Set problem 1
Rewrite the records starting with the line containing "This screenshot has" and going on through the line containing "(1163, 739)", keeping the requests, adding 66 to every coordinate in the answers, and leaving out the pictures.

Text section
□ □ □ □ □ □ □
| 3. Wine maker's Report
by Roy Cook
Harvest 2006 - Lightning Speed, Drama and Grapes Galore
Back in mid-September anticipation was running high. New vineyard manager James and his assistant Adam were just itching to start snipping off the golden ripening grape bunches which they had spent all year looking after. Warm sunny days were spent laying straw under the Regent red grape vines and spreading anti-bird netting over the top of all 6 acres of vines at our Bodiam vineyard. Pre-harvest preparations had been meticulously planned and included checking over and oiling the grape cutting secateurs, buying extra gloves for pickers to wear to prevent wasp stings, or cutting their own fingers (easily done!); cleaning vats and barrels, adjusting and greasing crushing machines, as well as painting the tray underneath the press with a special paint to ensure the juice flowing from the press does not come into contact with metal. New stainless steel chain links were sourced and purchased via the Internet and fitted as replacements to the inside of the press where they act to break up 'the cake' after each pressing.
□ □ □ □ □ □ □
Given entries

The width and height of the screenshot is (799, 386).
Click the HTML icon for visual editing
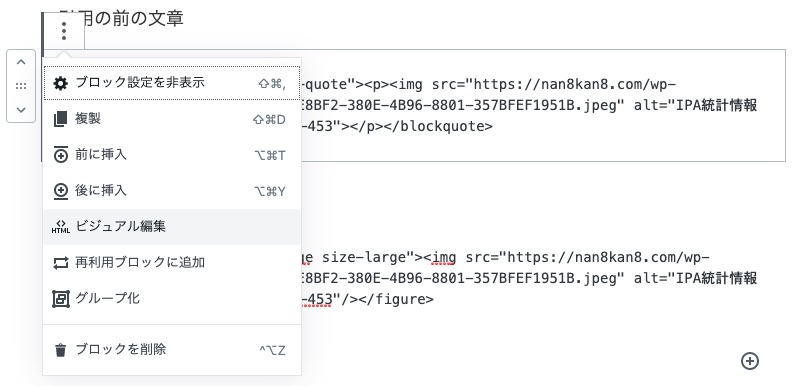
□ □ □ □ □ □ □
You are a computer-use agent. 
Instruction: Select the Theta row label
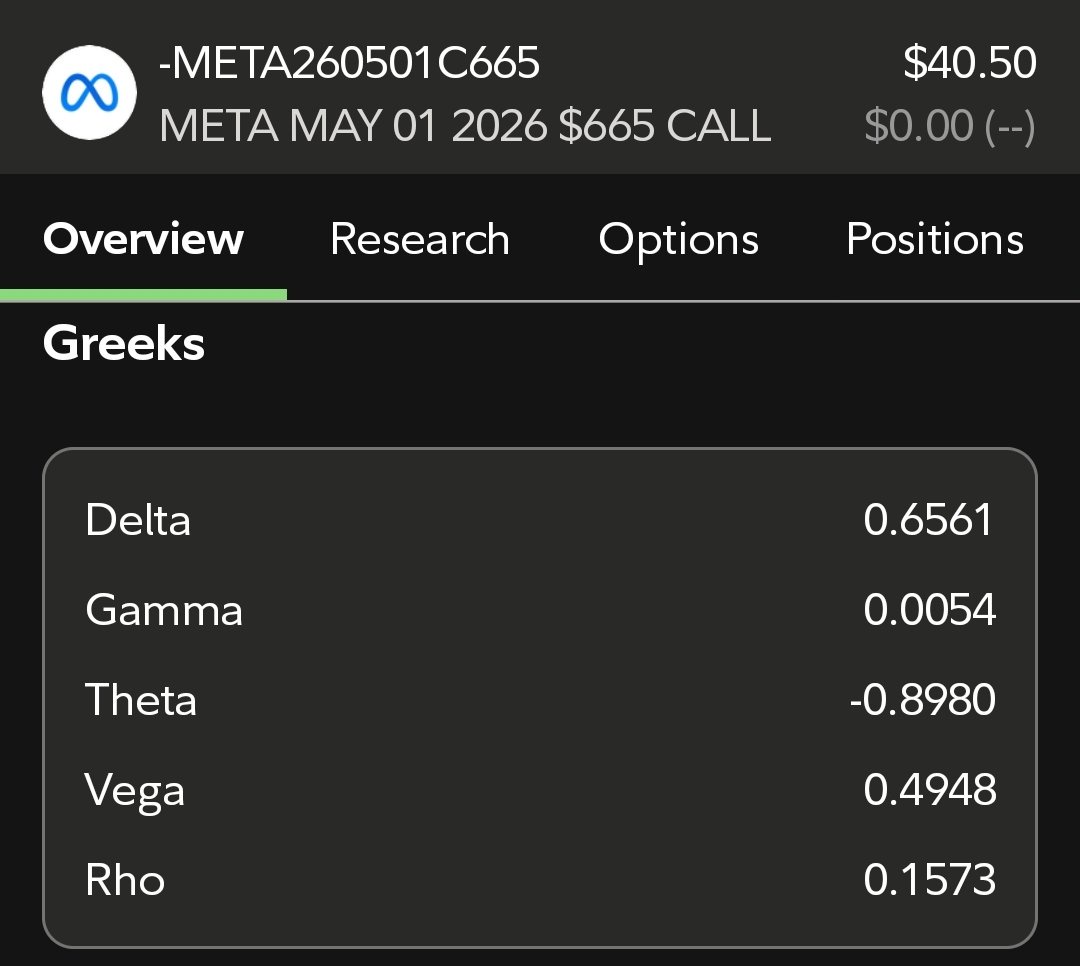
□ □ □ □ □ □ □
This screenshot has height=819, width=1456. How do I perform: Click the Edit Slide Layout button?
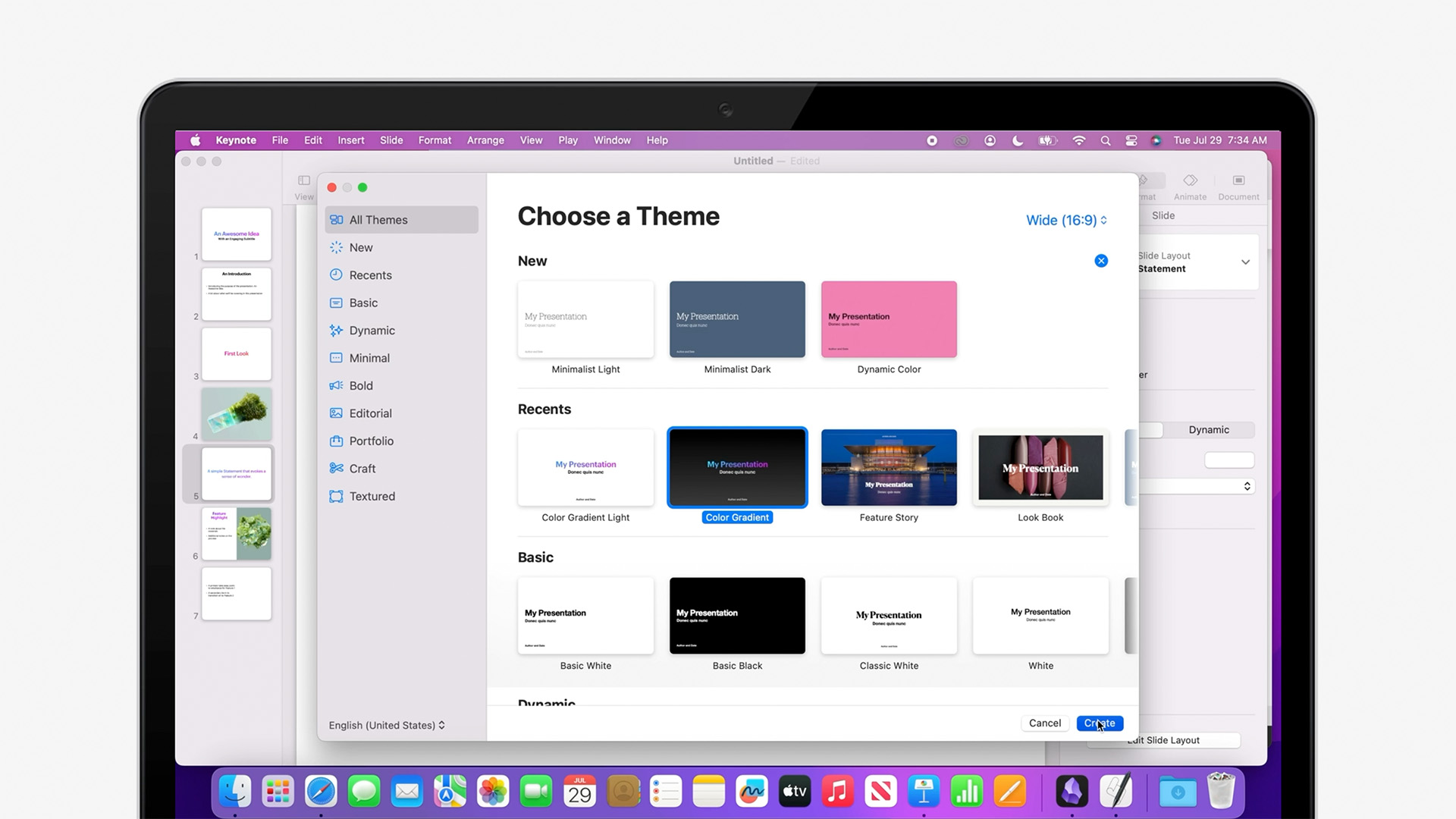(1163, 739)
□ □ □ □ □ □ □
Set problem 2
According to the winemaker's report, how many acres of vines at the Bodiam vineyard were covered with anti-bird netting?

Solution 1
This screenshot has height=819, width=1456. How do I perform: Click the Edit Slide Layout button?
(1229, 805)

Solution 2
All 6 acres.